Among the entries that follow, find every line with the word "width" and copy it.

___ DATA ___

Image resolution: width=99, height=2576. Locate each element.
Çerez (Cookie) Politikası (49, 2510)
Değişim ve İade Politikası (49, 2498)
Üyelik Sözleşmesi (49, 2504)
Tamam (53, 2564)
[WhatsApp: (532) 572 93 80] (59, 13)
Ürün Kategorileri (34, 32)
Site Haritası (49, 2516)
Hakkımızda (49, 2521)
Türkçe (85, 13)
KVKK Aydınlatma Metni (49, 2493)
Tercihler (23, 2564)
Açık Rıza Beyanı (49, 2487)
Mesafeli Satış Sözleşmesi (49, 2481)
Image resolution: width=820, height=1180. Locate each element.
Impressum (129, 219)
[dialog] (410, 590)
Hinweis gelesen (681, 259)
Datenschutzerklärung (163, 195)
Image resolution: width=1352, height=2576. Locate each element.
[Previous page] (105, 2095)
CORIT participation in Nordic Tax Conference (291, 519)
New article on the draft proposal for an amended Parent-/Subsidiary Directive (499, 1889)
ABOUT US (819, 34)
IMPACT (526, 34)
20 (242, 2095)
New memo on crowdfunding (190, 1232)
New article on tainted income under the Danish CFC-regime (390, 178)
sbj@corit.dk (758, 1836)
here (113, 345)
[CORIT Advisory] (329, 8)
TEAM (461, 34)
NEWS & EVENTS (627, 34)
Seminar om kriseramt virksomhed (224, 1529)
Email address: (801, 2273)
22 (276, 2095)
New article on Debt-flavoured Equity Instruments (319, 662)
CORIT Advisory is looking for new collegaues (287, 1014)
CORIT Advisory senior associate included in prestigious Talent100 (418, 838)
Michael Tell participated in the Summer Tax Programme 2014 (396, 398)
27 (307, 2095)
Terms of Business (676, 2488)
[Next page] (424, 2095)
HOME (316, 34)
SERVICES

___

**SOLUTION TO THE EXERCISE:**
Image resolution: width=99, height=2576. Locate each element.
Image resolution: width=820, height=1180. Locate each element.
Image resolution: width=1352, height=2576. Locate each element.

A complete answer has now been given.